◆ DOCUMENT TEXT

-- Opening Marker --

Constipation, which includes rectal evacuation disorders, slow transit constipation, and IBS to name a few is one of the most common gastrointestinal disorders worldwide (1,2). The complexity of constipation and its impact on a person’s health and quality of life is often misunderstood and common treatment strategies such as diet, exercise, hydration, and stress management can be an oversimplification of what is necessary to effectively manage the disorder (1). From a rehabilitation lens, it is pivotal to prioritize the function of the nervous system when developing a treatment strategy for constipation, considering the nervous system is the central control mechanism of all functions and processes in the human body.

Dry needling, specifically, dry needling with electrical stimulation, is one of the most impactful tools we have in rehabilitation to improve the health and function of the nervous system. Dry needling has evolved from a procedure that utilizes a monofilament needle to deliver mechanical input into “trigger points” in muscle tissue to include the use of a monofilament needle for the delivery of electrical stimulation, which is often described as percutaneous electrical stimulation or neuromodulation. The use of electrical stimulation with dry needling can have a profound effect on improving the healing capacity of tissues and the overall functional recovery of the human body primarily due to the impact it has on the nervous system. Therefore, we must have a sound understanding of the neuroanatomy and physiology of any region of the body and the associated dysfunction to effectively develop and implement a treatment plan.

-- Closing Marker --

◆ MATERIAL PROVIDED
-- Opening Marker --

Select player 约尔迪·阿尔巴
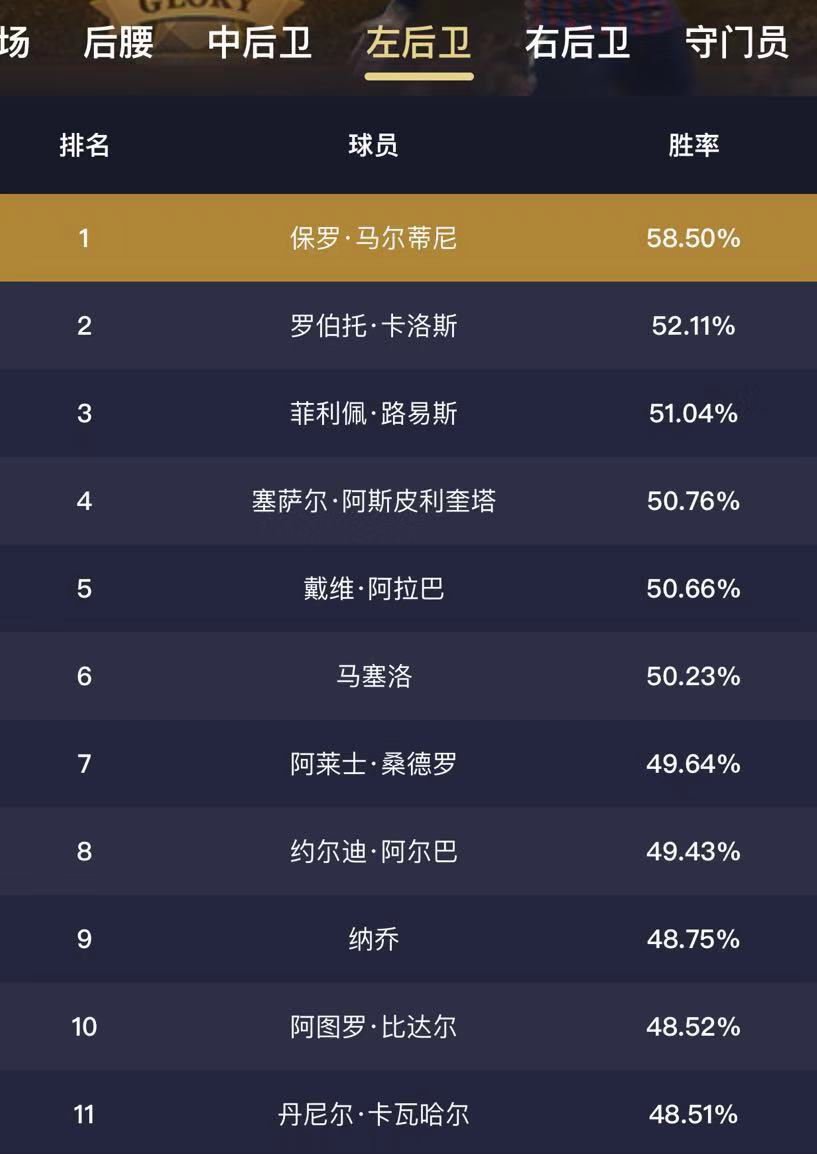 pyautogui.click(x=373, y=852)
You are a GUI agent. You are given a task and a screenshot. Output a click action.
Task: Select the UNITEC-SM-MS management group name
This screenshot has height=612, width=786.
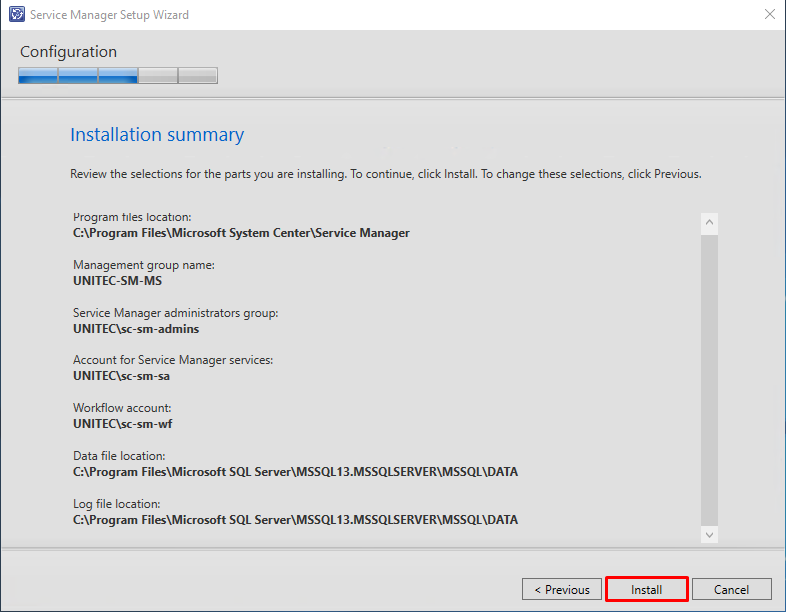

-- Closing Marker --

◆ PROBLEMS AND TASKS
[a] Translate this sentence from the passage on constipation and dry needling into Spanish: "Dry needling, specifically, dry needling with electrical stimulation, is one of the most impactful tools we have in rehabilitation to improve the health and function of the nervous system."
[b] Carry on the passage on constipation and dry needling, picking up after its last sentence.
The items have no connection to the passage on constipation and dry needling.

◆ ANSWERS BELOW
[a] La punción seca, específicamente la punción seca con estimulación eléctrica, es una de las herramientas de mayor impacto con las que contamos en rehabilitación para mejorar la salud y la función del sistema nervioso.

[b]
The gastrointestinal system is considered the most complicated system in our body in terms of the number of structures involved in function and regulation and the enormity of neurons that innervate the gastrointestinal tract, and it is yet to be fully understood (3). The enteric nervous system, which is commonly considered the third branch of the autonomic nervous system, is at the center of regulatory control of the gastrointestinal (GI) tract and precisely coordinates the function of GI neurons, glial cells, macrophages, interstitial cells, and enteroendocrine cells which drives gut motility and secretions (3). It is interesting to note that the sophistication of the enteric nervous system allows the GI tract to be able to function independently of any neural inputs from the central nervous system (3,4). However, normal physiologic functioning of the GI tract is influenced by bidirectional neuronal connections between the enteric and central nervous systems which is known as the “brain-gut-axis” (3).